Since the format="mp4", the reader will process all “mp4” files in the sub-directories of dir. Names of sub-directories are considered as class_label for all the videos in it. Reader internally creates class_list which is a sorted list of unique class_labels (i.e. sorted list of unique sub-directory names). class_list is used as a dictionary to generate output ground truth labels. Output ground truth label of every video is index of video class_label in class_list (i.e. index of sub-directory name in which that video is present in class_list). In the below example, reader is returning ground truth label for every video, which is displayed as align title of that Video.

import os
import matplotlib.pyplot as plt
from habana_frameworks.mediapipe import fn
from habana_frameworks.mediapipe.mediapipe import MediaPipe
from habana_frameworks.mediapipe.media_types import imgtype as it
from habana_frameworks.mediapipe.media_types import dtype as dt
from habana_frameworks.mediapipe.media_types import clipSampler as cs
from habana_frameworks.mediapipe.media_types import lastBatchStrategy as lbs

g_stride = 3
g_step_between_clips = 2
g_clips_per_video = 2


def get_dec_max_frame_gen(frame_per_clip, stride):
    dec_max_frame = ((frame_per_clip - 1) * stride) + 1
    return dec_max_frame


class myMediaPipe(MediaPipe):

    def __init__(self,
                device,
                queue_depth,
                batch_size,
                num_threads,
                dir,
                resize_w,
                resize_h,
                frame_per_clip):

        super(myMediaPipe, self).__init__(device,
                                          queue_depth,
                                          batch_size,
                                          num_threads,
                                          self.__class__.__name__)

        self.input = fn.ReadVideoDatasetFromDirGen(dir=dir,
                                                  format="mp4",
                                                  frames_per_clip=frame_per_clip,
                                                  clips_per_video=g_clips_per_video,
                                                  stride=g_stride,
                                                  step_between_clips=g_step_between_clips,
                                                  last_batch_strategy=lbs.CYCLIC,
                                                  sampler=cs.CONTIGUOUS_SAMPLER)

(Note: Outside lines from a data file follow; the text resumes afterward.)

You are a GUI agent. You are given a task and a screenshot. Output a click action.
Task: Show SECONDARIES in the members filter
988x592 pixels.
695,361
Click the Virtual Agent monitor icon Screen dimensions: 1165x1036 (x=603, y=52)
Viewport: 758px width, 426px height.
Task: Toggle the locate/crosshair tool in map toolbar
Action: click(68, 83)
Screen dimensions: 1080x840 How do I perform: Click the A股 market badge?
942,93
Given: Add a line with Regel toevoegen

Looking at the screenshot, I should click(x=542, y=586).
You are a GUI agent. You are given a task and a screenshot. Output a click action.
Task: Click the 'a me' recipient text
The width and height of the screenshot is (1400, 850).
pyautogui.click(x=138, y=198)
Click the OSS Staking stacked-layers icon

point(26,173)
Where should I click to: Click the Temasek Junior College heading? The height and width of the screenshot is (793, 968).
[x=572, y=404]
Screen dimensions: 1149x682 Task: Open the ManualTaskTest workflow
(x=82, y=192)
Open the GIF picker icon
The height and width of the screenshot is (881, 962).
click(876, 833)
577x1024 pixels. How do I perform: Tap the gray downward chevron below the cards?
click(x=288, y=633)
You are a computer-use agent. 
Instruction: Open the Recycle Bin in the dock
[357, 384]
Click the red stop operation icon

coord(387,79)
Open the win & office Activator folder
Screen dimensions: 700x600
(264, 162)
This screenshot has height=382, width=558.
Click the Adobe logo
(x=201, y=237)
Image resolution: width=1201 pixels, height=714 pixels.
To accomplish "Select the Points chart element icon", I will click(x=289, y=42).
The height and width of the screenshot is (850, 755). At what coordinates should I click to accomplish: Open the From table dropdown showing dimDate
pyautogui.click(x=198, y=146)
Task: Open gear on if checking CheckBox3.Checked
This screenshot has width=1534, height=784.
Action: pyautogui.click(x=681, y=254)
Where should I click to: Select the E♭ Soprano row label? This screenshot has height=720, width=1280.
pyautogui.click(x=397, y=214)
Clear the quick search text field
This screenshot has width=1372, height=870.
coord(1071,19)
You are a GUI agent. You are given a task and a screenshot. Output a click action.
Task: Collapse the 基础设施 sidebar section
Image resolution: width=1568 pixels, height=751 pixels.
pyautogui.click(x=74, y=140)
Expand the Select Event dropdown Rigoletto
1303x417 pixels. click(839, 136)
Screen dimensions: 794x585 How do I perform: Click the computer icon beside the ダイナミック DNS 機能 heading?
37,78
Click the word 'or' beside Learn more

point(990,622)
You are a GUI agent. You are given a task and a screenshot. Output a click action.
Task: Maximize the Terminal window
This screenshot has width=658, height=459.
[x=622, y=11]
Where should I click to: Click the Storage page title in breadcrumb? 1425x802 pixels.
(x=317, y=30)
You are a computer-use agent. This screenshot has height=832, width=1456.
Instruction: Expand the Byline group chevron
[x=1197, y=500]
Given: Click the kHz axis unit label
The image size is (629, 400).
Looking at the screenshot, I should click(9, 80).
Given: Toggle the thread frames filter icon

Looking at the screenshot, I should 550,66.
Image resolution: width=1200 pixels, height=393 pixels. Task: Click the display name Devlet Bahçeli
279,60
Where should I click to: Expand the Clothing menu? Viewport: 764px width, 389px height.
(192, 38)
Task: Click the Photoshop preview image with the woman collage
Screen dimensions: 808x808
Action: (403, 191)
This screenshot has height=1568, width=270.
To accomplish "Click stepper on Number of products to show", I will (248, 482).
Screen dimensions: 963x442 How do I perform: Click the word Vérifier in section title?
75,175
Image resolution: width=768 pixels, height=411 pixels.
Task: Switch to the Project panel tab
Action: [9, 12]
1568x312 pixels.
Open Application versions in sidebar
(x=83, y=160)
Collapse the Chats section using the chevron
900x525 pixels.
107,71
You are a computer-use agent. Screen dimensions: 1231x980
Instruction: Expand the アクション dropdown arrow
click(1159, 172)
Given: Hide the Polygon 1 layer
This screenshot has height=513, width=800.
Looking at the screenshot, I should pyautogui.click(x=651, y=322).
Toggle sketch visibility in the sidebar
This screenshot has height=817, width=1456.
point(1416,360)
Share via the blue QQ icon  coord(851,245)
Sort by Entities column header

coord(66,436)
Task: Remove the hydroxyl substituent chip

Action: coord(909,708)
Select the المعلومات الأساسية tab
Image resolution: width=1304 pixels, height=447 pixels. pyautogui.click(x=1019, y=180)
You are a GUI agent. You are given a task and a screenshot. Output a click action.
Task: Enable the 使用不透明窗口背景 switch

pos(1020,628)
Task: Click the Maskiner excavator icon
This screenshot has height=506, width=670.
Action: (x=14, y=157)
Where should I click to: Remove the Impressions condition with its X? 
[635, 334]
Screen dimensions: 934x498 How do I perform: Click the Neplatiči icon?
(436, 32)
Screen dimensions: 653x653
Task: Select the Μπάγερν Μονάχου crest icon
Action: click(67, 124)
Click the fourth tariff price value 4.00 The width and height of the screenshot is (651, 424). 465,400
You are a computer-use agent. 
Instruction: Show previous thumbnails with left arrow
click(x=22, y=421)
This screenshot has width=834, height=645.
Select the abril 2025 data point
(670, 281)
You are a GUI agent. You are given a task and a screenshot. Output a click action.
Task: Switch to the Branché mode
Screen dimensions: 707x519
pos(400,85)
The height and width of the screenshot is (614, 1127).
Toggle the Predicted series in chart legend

        dec_max_frame = get_dec_max_frame_gen(frame_per_clip, g_stride)
        print("VideoDecoder max_frame_vid: {} resize: w {} h {}".format(dec_max_frame,
                                                                        resize_w,
                                                                        resize_h))

        self.decode = fn.VideoDecoder(device="hpu",
                                      output_format=it.RGB_I,
                                      resize=[resize_w, resize_h],
                                      frames_per_clip=frame_per_clip,
                                      max_frame_vid=dec_max_frame)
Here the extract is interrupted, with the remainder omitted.